By Styskal, Wiese & Melchione
April 29, 2016
Lately, we have encountered an alarming number of situations where vendors have failed to timely deliver essential products, promised certain functionality at signing that was actually not developed and related situations, causing substantial headaches for the affected credit unions. Unfortunately, in many of these situations the contract was signed as-is and contained very few protective provisions. Similar situations have led to the courthouse in recent years including Wildfire Credit Union v. Fiserv and ORCC (ACI) v. Desert Schools FCU.

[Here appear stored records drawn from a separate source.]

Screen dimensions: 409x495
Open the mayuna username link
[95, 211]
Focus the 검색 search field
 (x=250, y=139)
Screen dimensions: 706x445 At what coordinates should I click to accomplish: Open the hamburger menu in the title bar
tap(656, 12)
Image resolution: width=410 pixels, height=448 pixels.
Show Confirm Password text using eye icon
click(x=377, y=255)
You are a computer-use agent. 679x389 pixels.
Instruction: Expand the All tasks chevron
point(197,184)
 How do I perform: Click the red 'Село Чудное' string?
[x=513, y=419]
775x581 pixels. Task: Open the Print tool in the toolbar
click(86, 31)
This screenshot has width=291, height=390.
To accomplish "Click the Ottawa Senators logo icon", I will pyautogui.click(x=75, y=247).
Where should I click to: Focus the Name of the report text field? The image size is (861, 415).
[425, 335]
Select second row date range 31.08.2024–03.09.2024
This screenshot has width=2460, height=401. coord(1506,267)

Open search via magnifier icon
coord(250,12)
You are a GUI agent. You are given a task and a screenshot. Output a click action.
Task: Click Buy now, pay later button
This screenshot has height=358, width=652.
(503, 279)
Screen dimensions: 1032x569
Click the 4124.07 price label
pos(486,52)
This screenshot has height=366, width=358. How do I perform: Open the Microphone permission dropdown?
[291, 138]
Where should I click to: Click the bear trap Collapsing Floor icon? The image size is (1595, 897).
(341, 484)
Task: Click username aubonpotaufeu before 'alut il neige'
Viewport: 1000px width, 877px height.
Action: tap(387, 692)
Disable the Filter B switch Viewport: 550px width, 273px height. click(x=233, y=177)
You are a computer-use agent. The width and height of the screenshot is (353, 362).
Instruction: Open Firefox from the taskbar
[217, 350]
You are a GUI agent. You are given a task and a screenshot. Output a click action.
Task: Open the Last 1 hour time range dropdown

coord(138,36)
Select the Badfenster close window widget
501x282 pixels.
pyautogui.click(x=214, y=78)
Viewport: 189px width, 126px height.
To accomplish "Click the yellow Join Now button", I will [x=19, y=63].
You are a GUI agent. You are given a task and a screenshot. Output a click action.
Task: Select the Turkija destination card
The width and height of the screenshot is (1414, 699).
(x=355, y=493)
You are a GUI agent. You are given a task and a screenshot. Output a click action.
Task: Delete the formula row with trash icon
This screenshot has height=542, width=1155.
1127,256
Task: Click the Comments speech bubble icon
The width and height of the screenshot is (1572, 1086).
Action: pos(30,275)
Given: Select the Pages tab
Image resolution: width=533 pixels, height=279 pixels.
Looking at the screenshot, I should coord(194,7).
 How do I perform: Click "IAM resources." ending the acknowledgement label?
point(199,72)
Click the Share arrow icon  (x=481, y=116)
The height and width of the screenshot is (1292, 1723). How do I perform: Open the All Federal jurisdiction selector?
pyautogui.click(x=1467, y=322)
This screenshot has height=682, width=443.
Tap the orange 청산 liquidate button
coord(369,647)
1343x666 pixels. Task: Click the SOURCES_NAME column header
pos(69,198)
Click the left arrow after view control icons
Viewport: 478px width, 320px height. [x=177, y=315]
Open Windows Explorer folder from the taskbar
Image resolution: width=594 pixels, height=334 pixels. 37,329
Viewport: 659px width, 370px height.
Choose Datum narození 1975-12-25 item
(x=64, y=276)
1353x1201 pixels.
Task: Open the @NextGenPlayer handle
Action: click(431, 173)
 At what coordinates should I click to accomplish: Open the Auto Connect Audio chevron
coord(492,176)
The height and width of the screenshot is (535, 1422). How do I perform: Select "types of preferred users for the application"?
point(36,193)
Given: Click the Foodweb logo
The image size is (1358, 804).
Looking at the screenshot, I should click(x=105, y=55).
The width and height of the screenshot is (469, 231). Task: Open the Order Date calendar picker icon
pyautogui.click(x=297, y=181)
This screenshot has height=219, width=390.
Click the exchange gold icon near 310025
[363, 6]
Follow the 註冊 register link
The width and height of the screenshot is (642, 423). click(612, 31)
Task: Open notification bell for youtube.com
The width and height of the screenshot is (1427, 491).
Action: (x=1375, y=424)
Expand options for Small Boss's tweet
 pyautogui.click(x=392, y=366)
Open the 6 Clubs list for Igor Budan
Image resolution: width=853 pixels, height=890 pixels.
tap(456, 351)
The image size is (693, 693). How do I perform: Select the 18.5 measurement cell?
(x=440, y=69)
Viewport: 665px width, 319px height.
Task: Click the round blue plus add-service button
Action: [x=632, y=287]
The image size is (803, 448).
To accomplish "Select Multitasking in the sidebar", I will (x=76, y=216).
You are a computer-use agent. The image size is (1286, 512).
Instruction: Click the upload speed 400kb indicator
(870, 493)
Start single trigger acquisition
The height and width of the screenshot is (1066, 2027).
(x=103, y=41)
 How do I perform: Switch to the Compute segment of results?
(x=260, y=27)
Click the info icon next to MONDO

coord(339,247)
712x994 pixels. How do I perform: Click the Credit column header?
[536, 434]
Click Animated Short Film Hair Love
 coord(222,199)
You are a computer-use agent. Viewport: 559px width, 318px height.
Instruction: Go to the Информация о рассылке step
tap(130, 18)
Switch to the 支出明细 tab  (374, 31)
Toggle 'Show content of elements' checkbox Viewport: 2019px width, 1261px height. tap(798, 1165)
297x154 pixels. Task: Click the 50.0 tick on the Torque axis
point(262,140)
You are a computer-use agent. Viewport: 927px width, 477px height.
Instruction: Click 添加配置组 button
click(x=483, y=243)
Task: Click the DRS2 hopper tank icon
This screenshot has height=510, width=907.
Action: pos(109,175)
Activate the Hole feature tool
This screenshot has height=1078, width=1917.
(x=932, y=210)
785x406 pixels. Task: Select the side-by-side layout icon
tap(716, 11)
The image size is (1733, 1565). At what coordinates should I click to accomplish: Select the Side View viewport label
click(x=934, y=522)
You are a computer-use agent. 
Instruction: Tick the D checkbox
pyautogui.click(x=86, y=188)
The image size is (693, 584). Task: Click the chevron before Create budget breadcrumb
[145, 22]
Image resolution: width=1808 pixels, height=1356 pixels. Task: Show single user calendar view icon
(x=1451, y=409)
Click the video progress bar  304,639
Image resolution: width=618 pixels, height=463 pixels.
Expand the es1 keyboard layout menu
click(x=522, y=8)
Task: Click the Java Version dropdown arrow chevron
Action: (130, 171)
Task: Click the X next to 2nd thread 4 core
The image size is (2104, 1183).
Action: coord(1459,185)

The best way to avoid arguments with the vendor and possible litigation is to have a clear, detailed contract. It”s a little more work on the front end, but avoids wasted time and costs down the road.
A few pointers:
• Don’t sign an agreement without addressing key functionality, interfaces, SLAs, and consequences for vendor failures;
• Don’t sign a contract unless you have high level milestones in the agreement (if a “project plan” to be “prepared immediately” after the contract is often problematic);
• Don’t let the vendor tell you pricing “expires,” or your pricing is so good, they can’t change other contract verbiage;
• Pay careful attention to the “legalese” and particularly the limitation of liability provision;
• Consider video/recording the vendor’s sales demonstrations; and
• Customize your RFP to ensure your Credit Union’s specific concerns are addressed.